Plan to Modernise Hockenheim Unveiled
Baden-Wuerttemberg State Premier Erwin Teufel on Saturday unveiled a plan to modernise the Hockenheim track so it could remain the venue of the German Grand Prix.
Baden-Wuerttemberg State Premier Erwin Teufel on Saturday unveiled a plan to modernise the Hockenheim track so it could remain the venue of the German Grand Prix.
Teufel said he had informed Formula One supremo Bernie Ecclestone about a project to shorten the circuit from 6.8 to some four kilometres and improve its infrastructure for an estimated cost of 95 million marks ($44.92 million).

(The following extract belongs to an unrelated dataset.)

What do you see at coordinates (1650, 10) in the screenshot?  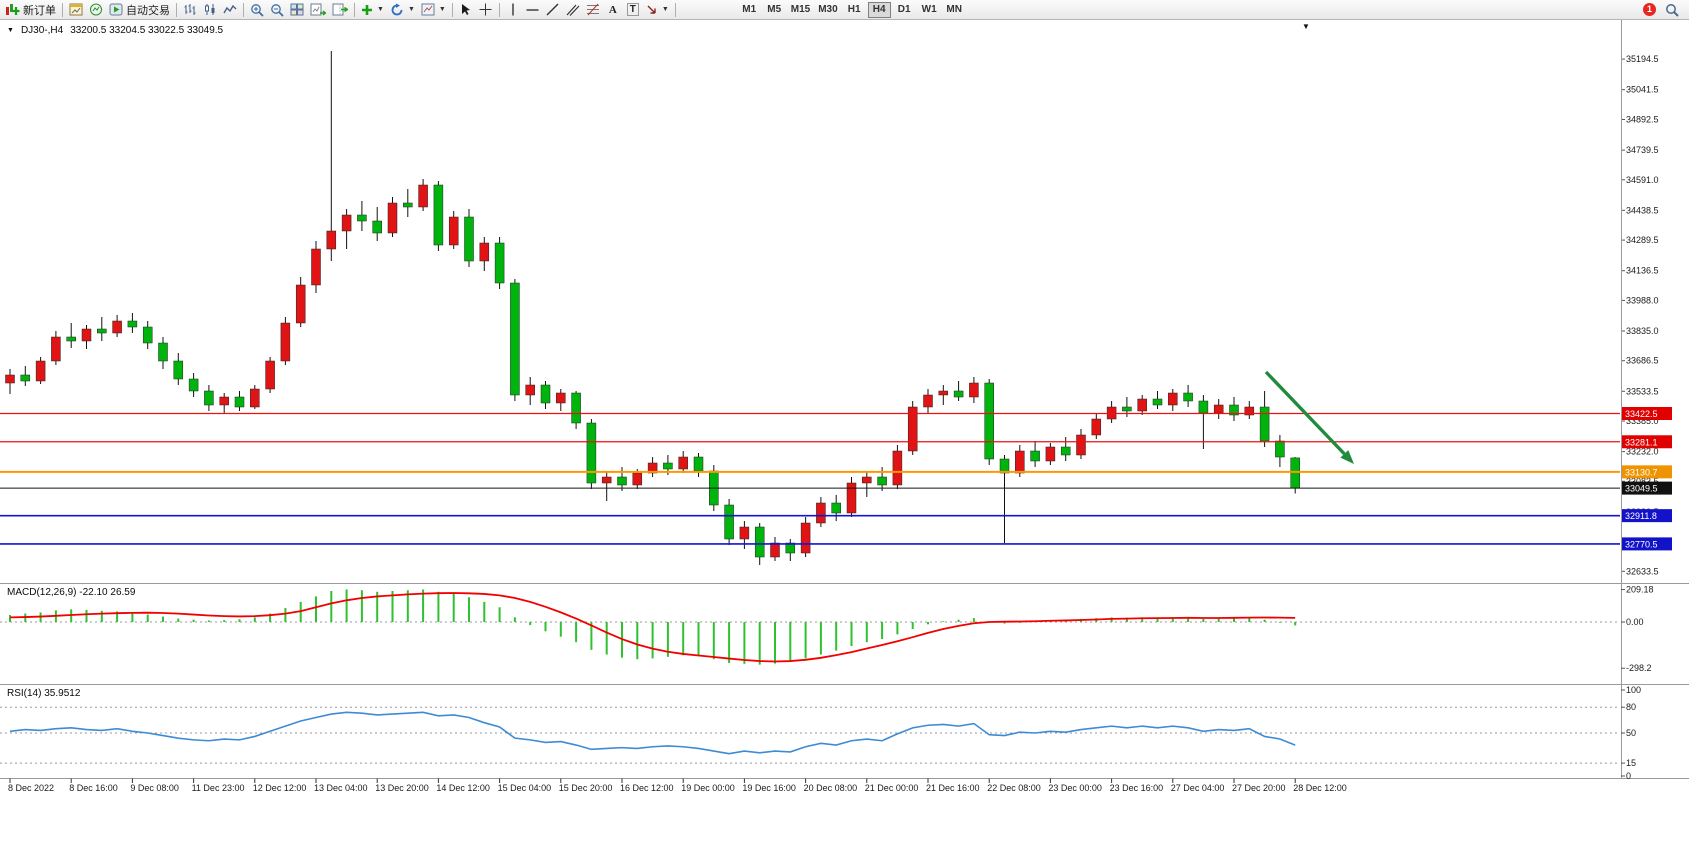 I see `notification-badge: 1` at bounding box center [1650, 10].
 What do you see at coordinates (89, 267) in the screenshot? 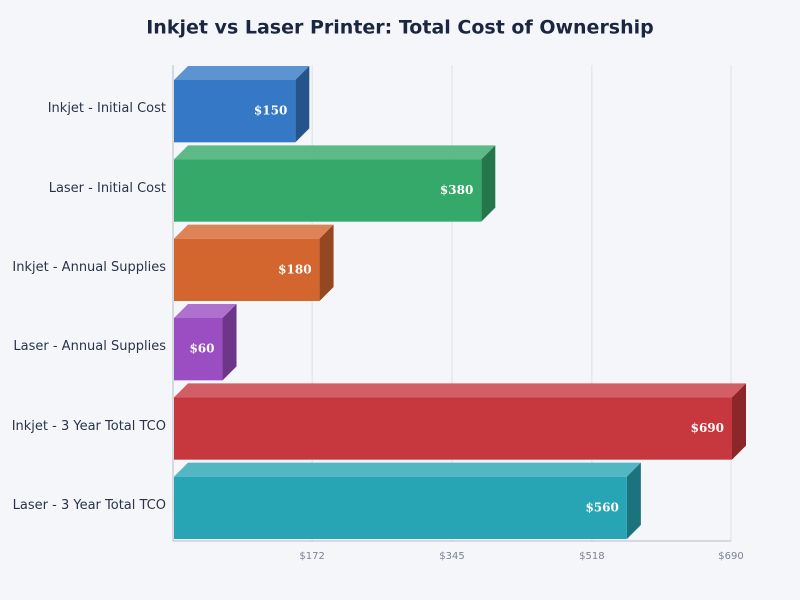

Ecclestone had told local officials that Hockenheim, contracted to hold the race until 2001, could not keep it after that unless it underwent a major facelift.
Teufel's office said in a statement released on Saturday that Teufel and the State Premier of neighbouring Bavaria, Edmund Stoiber, would meet Ecclestone on Sunday at Hockenheim to discuss the future of the track.
Attached to the statement was a copy of Teufel's letter to Ecclestone detailing the project and saying Baden-Wuerttemberg would help finance it.
The southwestern circuit has hardly changed since it first staged the German Grand Prix 30 years ago and is under threat to lose the race to a brand new track outside Berlin due to be inaugurated next month, the Lausitzring.